British tennis player Jack Draper was forced to bow out of his Miami Open match on Thursday after he collapsed on the court in the heat while playing his first set against Mikhail Kukushkin.
The 19-year-old budding star fell to the ground during the first set of the match and was immediately attended to by medical staff at the court. He told reporters afterward he started to feel something was wrong after the two opponents switched sides and gave it a go after having been checked out once.
“At the changeover, I was starting to feel my body a bit. I said that I’m going to carry on because I wasn’t feeling faint … But obviously when I got out there, that wasn’t the case. On the last point, I didn’t collapse. I actually just tripped because I was starting to feel really dizzy and stuff,” he said, via News.com.au.
“In the last couple of hours, I have been with physios, trying to recover as best as possible, just trying to look after myself and move forward.”
Kukushkin won the set 7-5 and Draper retired afterward.
Draper also told reporters he had a bout of coronavirus earlier in the year. He said it sidelined him for two weeks in January.

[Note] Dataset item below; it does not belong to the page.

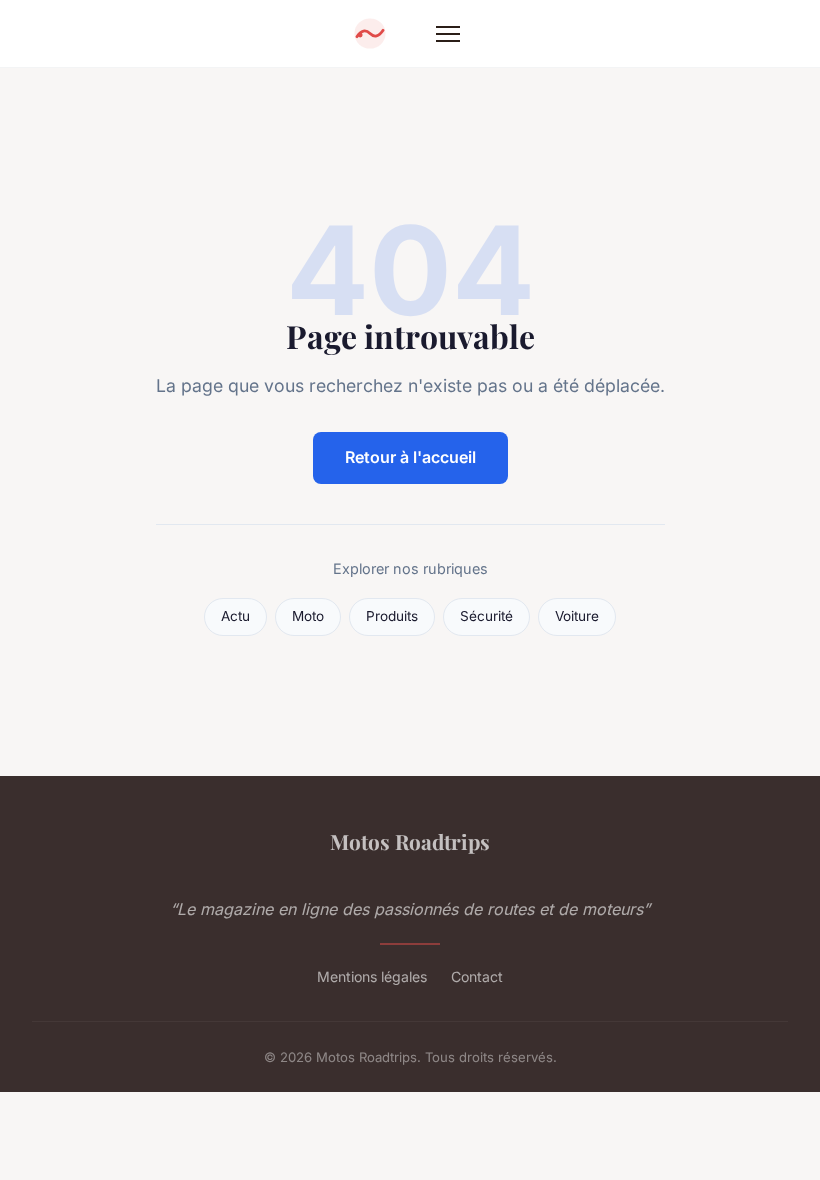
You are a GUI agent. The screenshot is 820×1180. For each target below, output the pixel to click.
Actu (235, 616)
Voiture (577, 616)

“I didn’t move a muscle and that was after pre-season as well, so I put in a really good pre-season and then I didn’t play so it’s been a rough start to the year,” he said. “I got it, it’s obviously an extremely aggressive virus and you can catch it from anywhere, but I got it and it did affect me quite badly for seven days.
“I had bad symptoms and then I recovered pretty quickly from there, but it definitely had an effect on me. “I’ve put in loads of great training since then, so it’s no excuse, but did it have an effect on me at the time? Probably. With a lot of these things you don’t know how much it really affects you.”
Kukushkin also admitted the conditions were a bit pressing.
“I believe he’s a good player, young,” he said of Draper, via The Guardian. “It was a tough match, really tough conditions today. So hot and humid and really slow. I’ve never played in such slow conditions. The balls after one or two games started getting so big. You needed so much energy to just hit over the net. Every single game was deuce, such long rallies.”